1
Marcus
Blood pounds in my temples. I should be used to betrayal by now, but something about having a mentor do it is particularly enraging. I almost give in to the urge and raise my phantom in a rush of seething bulk, letting him explode through the floorboards and bring down a rain of splinters and bricks. I turn to Master Brogal, the High Savant of Baiseen, not waiting for permission to speak.
“My brother’s taken over the realm, our enemies could be anywhere, and you expect me to do nothing?” My fists clench tight.
Wrong question, De’ral, my phantom, rumbles deep in my mind.
“Quiet!” I don’t need his advice on this.
Master Brogal pierces me with dark, strained eyes that don’t seem to blink. His phantom, a bird-of-paradise caller, perches on his shoulder and watches me with the same unblinking gaze. “Petén is our ruler now, Marcus. Accept it.”

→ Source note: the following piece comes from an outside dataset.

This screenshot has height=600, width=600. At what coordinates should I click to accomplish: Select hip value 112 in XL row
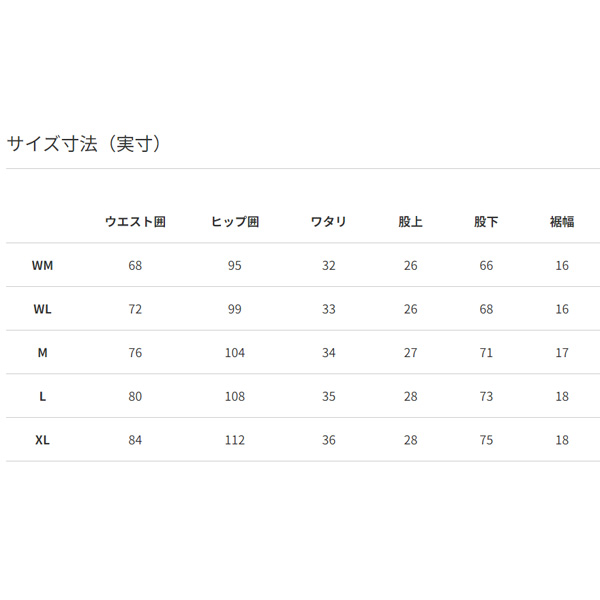[235, 440]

“Accept it?” I’ve earned my yellow robes. Despite Father’s doubts, I’m finally fit to take the throne.
“Marcus, it’s understandable—”
“The only thing to understand is that my brother is not the rightful Heir. I am! Petén doesn’t know the first thing about running a realm. How could he?” I take a breath. “He’s non-savant.”
“He’ll learn.” Brogal sighs and lowers into his chair. The phantom grips the High Savant’s red robes to keep balanced. Brogal looks tired, his round face sagging, his usually golden skin sallow.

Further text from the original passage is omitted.